What's a Flexowriter, you ask? Before the KSR33
TTY was invented around
1962, this was the way you got data into and out of your PDP-1, PB-250,
etc.... I'm interested in ... emotional outbursts from veteran users.
A Flexowriter was the console IO device for the Burroughs Datatron 205 on
which I did my first programming in the early 1960s. In fact, my very
first programs were written directly in binary code punched into paper tape
for the Flexowriter; to correct a program it was necessary either to splice
in a corrected segment of tape or else to cover a hole with a little black
dot and punch in the correct bit elsewhere. The Flexowriter could also
punch tape as output from the Datatron, and duplicate tapes offline.

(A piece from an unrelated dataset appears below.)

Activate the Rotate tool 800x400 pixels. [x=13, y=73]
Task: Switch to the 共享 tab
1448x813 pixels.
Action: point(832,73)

The same tape and much of the typing mechanism appeared in the Friden
Justowriter, a typesetting device that could accumulate a line of typing
and punch it on tape with justification codes. When the tape was read, it
could produce justified lines ready for photolithography. I set a hell of
a lot of type that way. (If you were near Cal in the mid-60s, think "Slate
Supplement" and "Spider".)
And the computer? When it was decommissioned it was offered for free to
whomever could pick it up, but I lost the chance because I couldn't borrow
the necessary size truck. Well, it wouldn't have fitted into our house
anyway, and the air conditioning alone -- for the vacuum tubes -- would
have blown my parents' electrical bill to kingdom come.